WORK TO BE COMPLETED —
In the listing below, locate the lines that hold "agent" and copy them.

MATERIAL TO PROCESS —
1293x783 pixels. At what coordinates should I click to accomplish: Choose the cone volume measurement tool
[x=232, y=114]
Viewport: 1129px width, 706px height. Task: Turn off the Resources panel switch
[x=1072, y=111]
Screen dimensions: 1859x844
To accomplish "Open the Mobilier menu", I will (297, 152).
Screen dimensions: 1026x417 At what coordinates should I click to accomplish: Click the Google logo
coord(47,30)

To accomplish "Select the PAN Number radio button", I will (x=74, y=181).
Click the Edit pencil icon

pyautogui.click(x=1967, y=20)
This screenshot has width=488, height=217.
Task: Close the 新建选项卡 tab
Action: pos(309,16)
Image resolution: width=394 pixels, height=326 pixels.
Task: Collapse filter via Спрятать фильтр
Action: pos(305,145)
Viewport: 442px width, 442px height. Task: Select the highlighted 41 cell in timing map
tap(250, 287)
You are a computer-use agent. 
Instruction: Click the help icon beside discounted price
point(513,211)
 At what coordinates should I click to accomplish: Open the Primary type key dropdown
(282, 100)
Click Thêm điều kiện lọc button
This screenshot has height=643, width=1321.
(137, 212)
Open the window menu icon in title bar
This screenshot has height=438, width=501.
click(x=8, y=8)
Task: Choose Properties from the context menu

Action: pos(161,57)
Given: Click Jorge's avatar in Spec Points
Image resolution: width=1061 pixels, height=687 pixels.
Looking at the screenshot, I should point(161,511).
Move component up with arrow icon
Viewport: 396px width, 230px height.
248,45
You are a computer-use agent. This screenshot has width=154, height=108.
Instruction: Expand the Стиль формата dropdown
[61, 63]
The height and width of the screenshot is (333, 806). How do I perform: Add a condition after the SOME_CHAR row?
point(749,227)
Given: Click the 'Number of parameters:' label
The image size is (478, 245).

SOLUTION FOR THIS TASK —
You are a computer-use agent. 
You are a computer-use agent. This screenshot has width=154, height=108.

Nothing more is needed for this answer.